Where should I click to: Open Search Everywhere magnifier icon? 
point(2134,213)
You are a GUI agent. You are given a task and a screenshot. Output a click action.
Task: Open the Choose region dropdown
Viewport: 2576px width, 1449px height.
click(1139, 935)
----
- STATED PROBLEM -
Rewrite every line of the material above, requests included, and shift each coordinate in the answers up by 102.

- SOLUTION FOR THIS PROBLEM -
Where should I click to: Open Search Everywhere magnifier icon? 
point(2236,315)
You are a GUI agent. You are given a task and a screenshot. Output a click action.
Task: Open the Choose region dropdown
Viewport: 2576px width, 1449px height.
click(1241, 1037)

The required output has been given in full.